Robert McCloskey wrote enduring children’s classics like ‘Make Way For Ducklings’ and famously, a story about a little girl and blueberries. But the book that came after — ‘One Morning in Maine’ — is his true masterpiece.

Robert McCloskey/Puffin Books

I love contemporary children’s storybooks. We live in the age of hilarious characters like Elephant and Piggie from the Mo Willems books, and empowering, happy books like the 2017 slam dunk by Amy Krouse Rosenthal and Paris Rosenthal; Dear Girl. But, just like a lot of parents, I donate a lot of hours reading my toddler children’s picture books that have been around since before my parents were kids. And, now, my daughter’s deep, deep love of one Robert McCloskey book has made me realize the guy who wrote Blueberries for Sal and Make Way For Ducklings also wrote a brilliantly playful, but deceptively profound book about managing expectations. It’s also the sequel to Blueberries for Sal, and there’s a chance you’ve never heard of it. It’s called One Morning in Maine and it’s just as excellent as it was when it was published in 1952. It’s also one of the best books I’ve ever read about recontextualizing disappointment.
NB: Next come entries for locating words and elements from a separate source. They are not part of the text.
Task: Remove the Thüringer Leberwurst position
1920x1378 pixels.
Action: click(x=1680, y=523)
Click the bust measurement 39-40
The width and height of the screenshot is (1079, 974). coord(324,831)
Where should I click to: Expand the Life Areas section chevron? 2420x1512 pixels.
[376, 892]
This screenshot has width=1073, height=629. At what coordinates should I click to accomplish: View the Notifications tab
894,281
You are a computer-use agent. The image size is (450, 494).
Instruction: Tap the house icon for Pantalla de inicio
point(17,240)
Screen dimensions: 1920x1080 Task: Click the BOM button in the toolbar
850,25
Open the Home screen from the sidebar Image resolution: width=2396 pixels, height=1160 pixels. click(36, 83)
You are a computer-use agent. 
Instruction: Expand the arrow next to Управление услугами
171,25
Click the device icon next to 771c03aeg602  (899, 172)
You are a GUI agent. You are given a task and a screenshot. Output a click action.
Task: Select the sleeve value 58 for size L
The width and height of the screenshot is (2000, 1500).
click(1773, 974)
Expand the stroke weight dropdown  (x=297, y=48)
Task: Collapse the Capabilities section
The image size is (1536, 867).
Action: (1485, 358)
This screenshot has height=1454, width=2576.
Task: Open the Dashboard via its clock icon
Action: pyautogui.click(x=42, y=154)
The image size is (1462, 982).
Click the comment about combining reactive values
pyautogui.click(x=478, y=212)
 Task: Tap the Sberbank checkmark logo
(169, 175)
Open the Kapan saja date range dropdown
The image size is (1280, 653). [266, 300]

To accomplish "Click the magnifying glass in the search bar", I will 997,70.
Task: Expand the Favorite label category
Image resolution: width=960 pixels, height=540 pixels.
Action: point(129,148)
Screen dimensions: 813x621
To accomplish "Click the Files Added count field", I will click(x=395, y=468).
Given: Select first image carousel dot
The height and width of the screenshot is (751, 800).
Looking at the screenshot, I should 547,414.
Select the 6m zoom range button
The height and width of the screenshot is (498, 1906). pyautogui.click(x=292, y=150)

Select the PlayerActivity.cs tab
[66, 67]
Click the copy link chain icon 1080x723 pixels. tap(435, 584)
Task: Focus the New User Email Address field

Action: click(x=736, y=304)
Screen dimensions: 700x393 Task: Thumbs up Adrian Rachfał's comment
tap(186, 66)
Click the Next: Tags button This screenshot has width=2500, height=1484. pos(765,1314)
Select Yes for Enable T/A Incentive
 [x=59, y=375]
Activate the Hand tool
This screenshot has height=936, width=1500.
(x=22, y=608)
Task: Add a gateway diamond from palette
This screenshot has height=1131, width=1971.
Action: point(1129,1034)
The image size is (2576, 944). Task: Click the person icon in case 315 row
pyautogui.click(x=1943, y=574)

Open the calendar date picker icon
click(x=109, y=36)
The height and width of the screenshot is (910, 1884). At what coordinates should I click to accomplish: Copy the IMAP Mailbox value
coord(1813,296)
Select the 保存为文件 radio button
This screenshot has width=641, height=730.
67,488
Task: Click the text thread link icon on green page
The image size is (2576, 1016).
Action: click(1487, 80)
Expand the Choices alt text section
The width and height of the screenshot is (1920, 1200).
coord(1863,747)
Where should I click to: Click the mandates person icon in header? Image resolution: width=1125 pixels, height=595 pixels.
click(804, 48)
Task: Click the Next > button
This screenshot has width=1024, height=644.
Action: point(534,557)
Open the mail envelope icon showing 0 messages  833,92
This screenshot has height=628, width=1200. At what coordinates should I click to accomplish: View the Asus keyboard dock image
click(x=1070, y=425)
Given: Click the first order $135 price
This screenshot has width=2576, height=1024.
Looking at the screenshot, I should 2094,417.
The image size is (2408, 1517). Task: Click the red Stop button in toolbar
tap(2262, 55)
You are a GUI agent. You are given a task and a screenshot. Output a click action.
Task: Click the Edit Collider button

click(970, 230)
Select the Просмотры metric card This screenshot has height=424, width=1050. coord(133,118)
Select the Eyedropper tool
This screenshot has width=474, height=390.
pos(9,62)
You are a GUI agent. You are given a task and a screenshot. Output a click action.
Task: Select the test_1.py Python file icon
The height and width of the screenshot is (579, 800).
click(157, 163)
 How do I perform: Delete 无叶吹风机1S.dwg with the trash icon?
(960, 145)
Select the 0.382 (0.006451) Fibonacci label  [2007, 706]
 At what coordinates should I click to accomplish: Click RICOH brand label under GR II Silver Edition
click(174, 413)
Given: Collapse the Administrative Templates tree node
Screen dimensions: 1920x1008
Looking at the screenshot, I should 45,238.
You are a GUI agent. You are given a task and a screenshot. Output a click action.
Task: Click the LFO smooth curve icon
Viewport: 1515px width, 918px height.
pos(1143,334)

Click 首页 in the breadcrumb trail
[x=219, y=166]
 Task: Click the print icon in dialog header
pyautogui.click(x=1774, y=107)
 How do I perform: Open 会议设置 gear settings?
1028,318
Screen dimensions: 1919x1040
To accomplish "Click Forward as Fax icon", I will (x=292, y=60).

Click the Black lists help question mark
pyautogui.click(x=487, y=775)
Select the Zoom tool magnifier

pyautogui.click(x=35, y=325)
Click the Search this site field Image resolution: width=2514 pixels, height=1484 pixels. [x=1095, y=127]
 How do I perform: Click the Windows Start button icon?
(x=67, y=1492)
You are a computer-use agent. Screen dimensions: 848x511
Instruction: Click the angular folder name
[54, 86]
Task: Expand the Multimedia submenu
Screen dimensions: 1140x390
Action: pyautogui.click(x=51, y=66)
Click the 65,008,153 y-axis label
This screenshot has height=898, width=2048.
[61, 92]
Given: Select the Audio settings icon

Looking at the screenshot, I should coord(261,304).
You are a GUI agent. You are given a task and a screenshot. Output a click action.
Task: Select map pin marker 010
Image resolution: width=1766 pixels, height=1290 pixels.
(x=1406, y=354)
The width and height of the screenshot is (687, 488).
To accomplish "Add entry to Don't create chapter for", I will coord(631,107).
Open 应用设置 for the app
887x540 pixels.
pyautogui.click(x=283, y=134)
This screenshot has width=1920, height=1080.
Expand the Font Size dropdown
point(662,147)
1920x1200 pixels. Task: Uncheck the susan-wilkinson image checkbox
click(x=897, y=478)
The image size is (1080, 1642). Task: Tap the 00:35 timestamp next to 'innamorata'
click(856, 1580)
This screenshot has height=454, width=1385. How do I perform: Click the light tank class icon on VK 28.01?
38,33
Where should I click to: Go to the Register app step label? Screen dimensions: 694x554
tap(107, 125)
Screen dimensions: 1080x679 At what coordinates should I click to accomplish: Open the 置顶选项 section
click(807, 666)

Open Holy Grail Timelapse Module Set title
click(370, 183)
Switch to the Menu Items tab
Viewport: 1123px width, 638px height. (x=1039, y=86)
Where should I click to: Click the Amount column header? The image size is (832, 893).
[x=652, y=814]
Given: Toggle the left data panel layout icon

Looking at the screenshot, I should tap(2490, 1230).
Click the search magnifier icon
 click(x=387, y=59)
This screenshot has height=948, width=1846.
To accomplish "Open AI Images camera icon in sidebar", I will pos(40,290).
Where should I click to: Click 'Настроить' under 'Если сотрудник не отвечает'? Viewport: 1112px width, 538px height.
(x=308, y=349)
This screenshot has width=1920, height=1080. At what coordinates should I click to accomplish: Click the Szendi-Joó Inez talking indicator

At a glance, a parent with a hyper-kid 21st century might skip One Morning in Maine. There’s a lot of sitting around and talking, and OMG there are so many words on each page. But, I’d argue the sentences in One Morning in Maine are not only clearer than 90 percent of other children’s books, but they’re also actually cleaner and better than most sentences I will personally ever write. This is the first line:

One morning in Maine, Sal woke up. She peeked over the top covers. The bright sunlight made her blink, so she pulled the covers up and was about to go to sleep when she remembered “today is the day I’m going to Buck’s Harbor with my father!” Sal pushed back the covers, hopped out of bed, and hurried out into the hall.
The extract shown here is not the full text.